[Part of a data file]
*-*-*

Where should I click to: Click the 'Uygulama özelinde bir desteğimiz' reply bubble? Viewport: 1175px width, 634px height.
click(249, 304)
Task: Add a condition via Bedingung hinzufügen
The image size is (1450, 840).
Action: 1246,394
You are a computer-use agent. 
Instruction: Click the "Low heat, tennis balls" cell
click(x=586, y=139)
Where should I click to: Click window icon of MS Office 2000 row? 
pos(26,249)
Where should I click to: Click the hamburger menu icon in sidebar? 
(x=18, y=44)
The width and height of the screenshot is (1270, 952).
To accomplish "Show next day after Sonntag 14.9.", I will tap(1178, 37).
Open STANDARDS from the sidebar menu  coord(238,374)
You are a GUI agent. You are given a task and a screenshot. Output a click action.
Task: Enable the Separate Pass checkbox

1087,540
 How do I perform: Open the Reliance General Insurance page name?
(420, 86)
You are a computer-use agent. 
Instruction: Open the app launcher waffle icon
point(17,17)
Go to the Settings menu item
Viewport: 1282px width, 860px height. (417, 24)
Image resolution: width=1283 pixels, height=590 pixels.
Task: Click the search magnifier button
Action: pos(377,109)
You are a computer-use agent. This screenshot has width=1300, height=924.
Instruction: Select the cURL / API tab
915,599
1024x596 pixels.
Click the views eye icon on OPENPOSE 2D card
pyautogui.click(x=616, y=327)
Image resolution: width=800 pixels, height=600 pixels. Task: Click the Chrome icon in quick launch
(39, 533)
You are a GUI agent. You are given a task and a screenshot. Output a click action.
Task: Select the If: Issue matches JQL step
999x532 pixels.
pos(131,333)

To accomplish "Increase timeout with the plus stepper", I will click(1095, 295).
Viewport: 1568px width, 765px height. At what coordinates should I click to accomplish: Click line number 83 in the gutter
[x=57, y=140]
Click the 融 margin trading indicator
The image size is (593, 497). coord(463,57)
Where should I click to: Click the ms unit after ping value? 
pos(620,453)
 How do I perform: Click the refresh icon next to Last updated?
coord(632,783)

*-*-*

◆ **What the task asks**
Rewrite every line of the data above as a numbered list, omitting the blank lines.

◆ **Exercise solution**
1. Where should I click to: Click the 'Uygulama özelinde bir desteğimiz' reply bubble? Viewport: 1175px width, 634px height.
2. click(249, 304)
3. Task: Add a condition via Bedingung hinzufügen
4. The image size is (1450, 840).
5. Action: 1246,394
6. You are a computer-use agent. 
7. Instruction: Click the "Low heat, tennis balls" cell
8. click(x=586, y=139)
9. Where should I click to: Click window icon of MS Office 2000 row? 
10. pos(26,249)
11. Where should I click to: Click the hamburger menu icon in sidebar? 
12. (x=18, y=44)
13. The width and height of the screenshot is (1270, 952).
14. To accomplish "Show next day after Sonntag 14.9.", I will tap(1178, 37).
15. Open STANDARDS from the sidebar menu  coord(238,374)
16. You are a GUI agent. You are given a task and a screenshot. Output a click action.
17. Task: Enable the Separate Pass checkbox
18. 1087,540
19.  How do I perform: Open the Reliance General Insurance page name?
20. (420, 86)
21. You are a computer-use agent. 
22. Instruction: Open the app launcher waffle icon
23. point(17,17)
24. Go to the Settings menu item
25. Viewport: 1282px width, 860px height. (417, 24)
26. Image resolution: width=1283 pixels, height=590 pixels.
27. Task: Click the search magnifier button
28. Action: pos(377,109)
29. You are a computer-use agent. This screenshot has width=1300, height=924.
30. Instruction: Select the cURL / API tab
31. 915,599
32. 1024x596 pixels.
33. Click the views eye icon on OPENPOSE 2D card
34. pyautogui.click(x=616, y=327)
35. Image resolution: width=800 pixels, height=600 pixels. Task: Click the Chrome icon in quick launch
36. (39, 533)
37. You are a GUI agent. You are given a task and a screenshot. Output a click action.
38. Task: Select the If: Issue matches JQL step
39. 999x532 pixels.
40. pos(131,333)
41. To accomplish "Increase timeout with the plus stepper", I will click(1095, 295).
42. Viewport: 1568px width, 765px height. At what coordinates should I click to accomplish: Click line number 83 in the gutter
43. [x=57, y=140]
44. Click the 融 margin trading indicator
45. The image size is (593, 497). coord(463,57)
46. Where should I click to: Click the ms unit after ping value? 
47. pos(620,453)
48.  How do I perform: Click the refresh icon next to Last updated?
49. coord(632,783)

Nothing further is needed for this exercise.